### WHAT YOU SHOULD DO:
Can you rewrite the listing from its start up to and including the line with "point(1476,34)", replacing "screenshot" with "screen capture" and leaving everything else unchanged? Omit the pictures from your answer.

### GIVEN RECORDS:
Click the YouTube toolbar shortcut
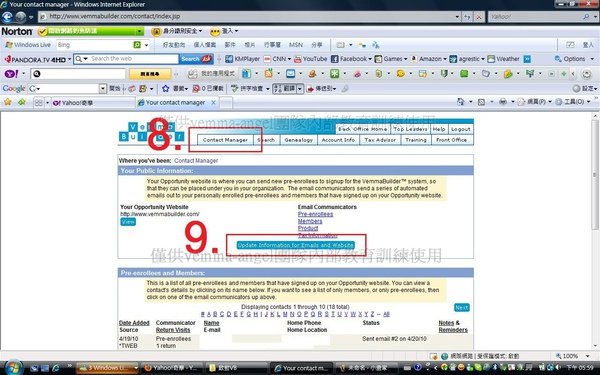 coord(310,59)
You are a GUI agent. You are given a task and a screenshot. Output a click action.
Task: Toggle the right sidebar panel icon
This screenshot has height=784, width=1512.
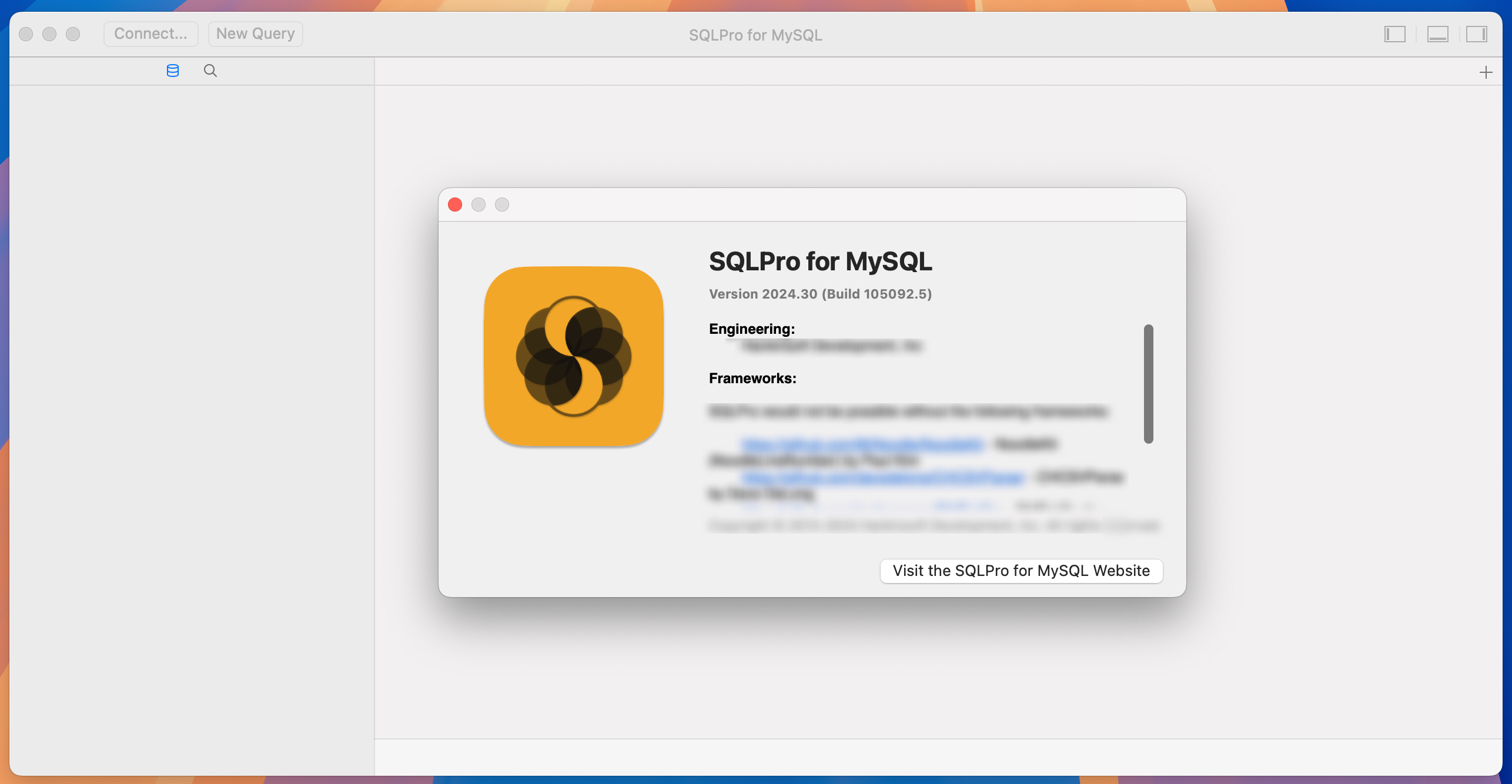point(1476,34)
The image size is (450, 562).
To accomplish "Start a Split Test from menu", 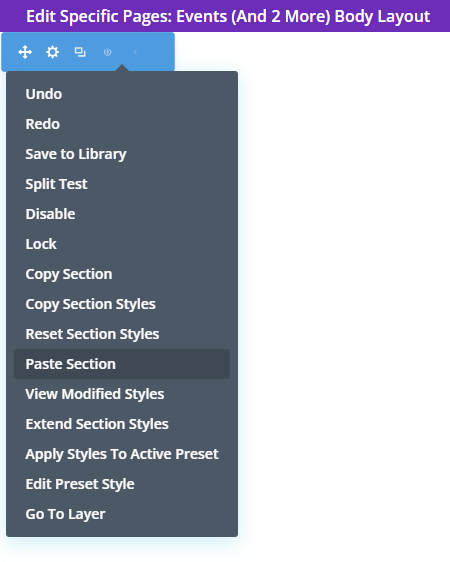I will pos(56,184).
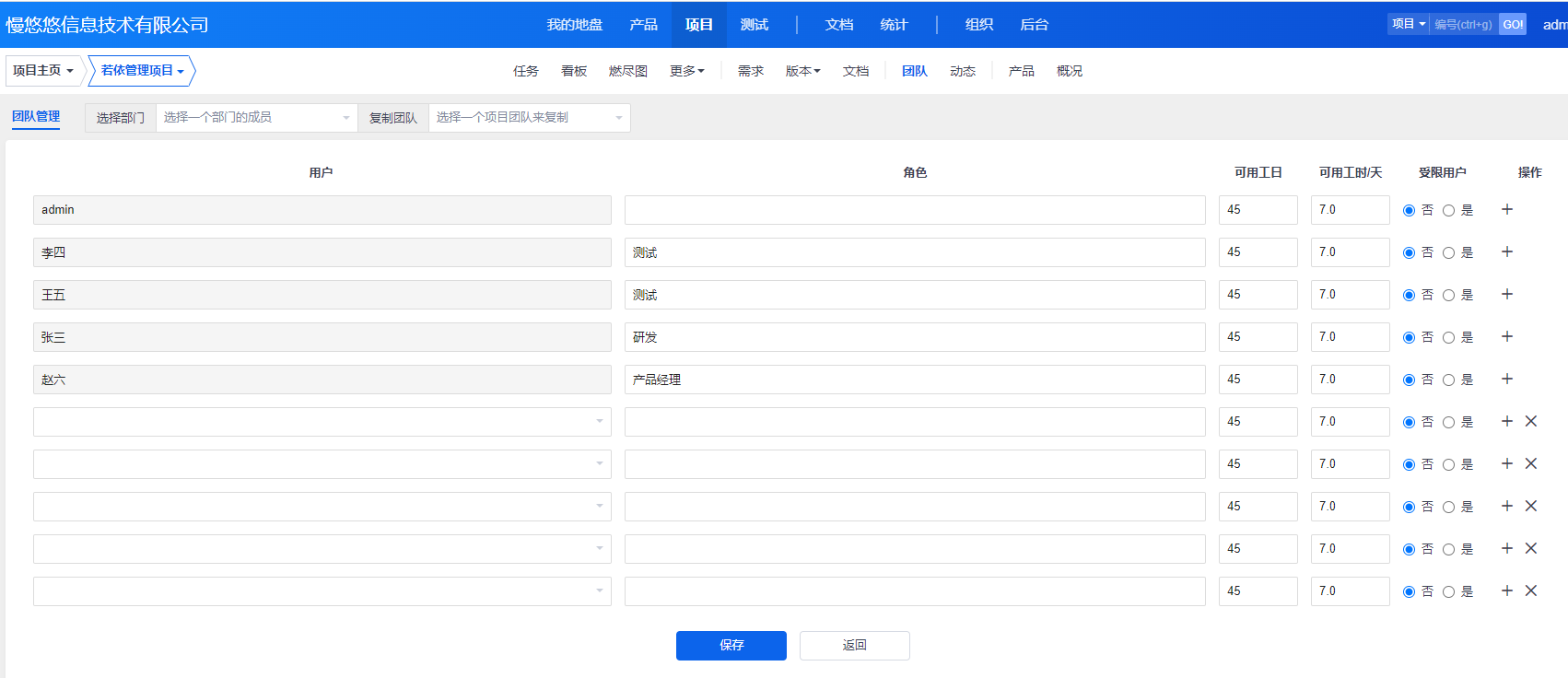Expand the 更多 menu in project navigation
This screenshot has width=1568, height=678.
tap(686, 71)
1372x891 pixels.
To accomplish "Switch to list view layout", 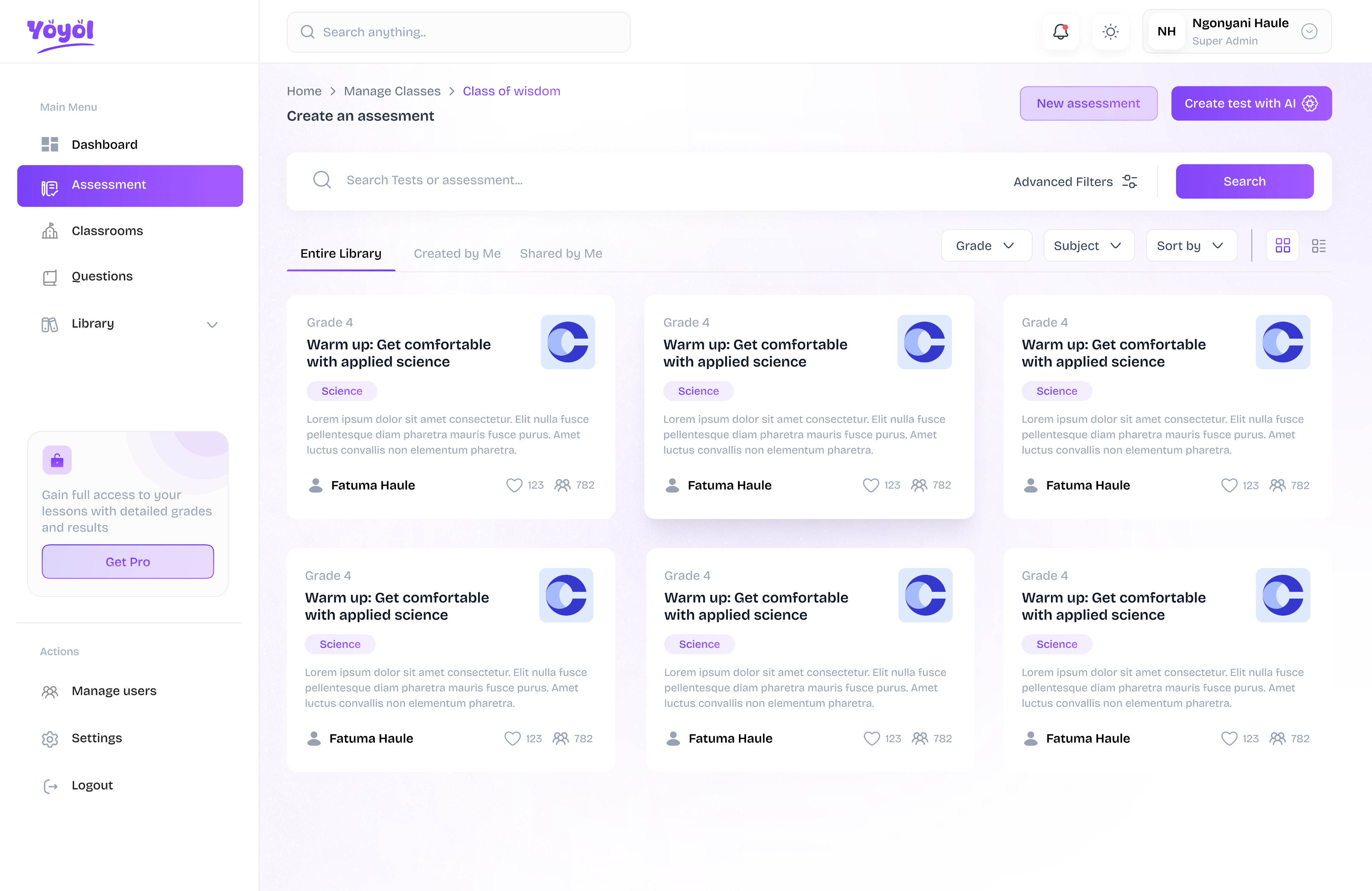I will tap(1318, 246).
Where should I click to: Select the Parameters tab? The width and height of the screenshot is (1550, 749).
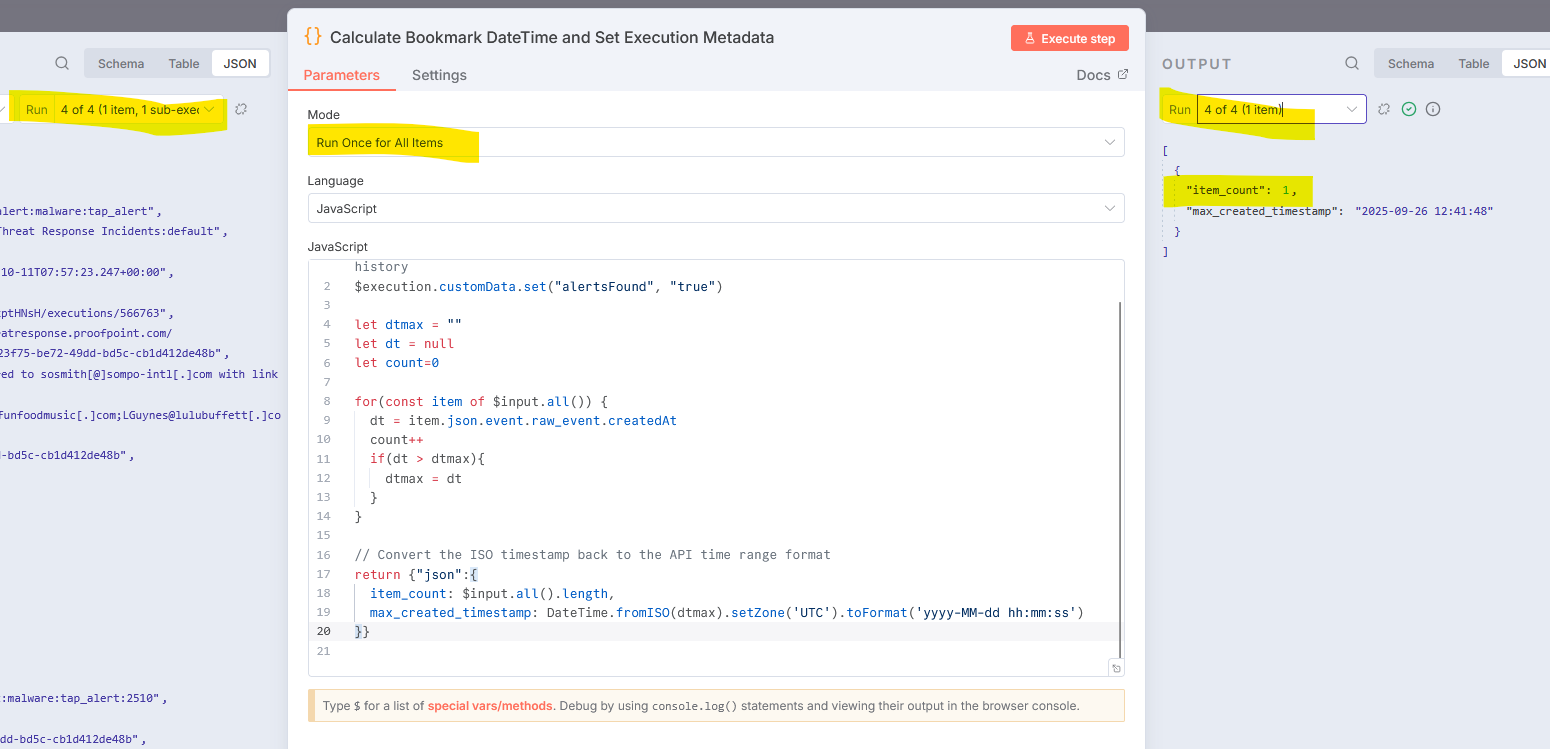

### THE ANSWER:
Click the YouTube toolbar shortcut
 coord(310,59)
You are a GUI agent. You are given a task and a screen capture. Output a click action.
Task: Toggle the right sidebar panel icon
This screen capture has height=784, width=1512.
point(1476,34)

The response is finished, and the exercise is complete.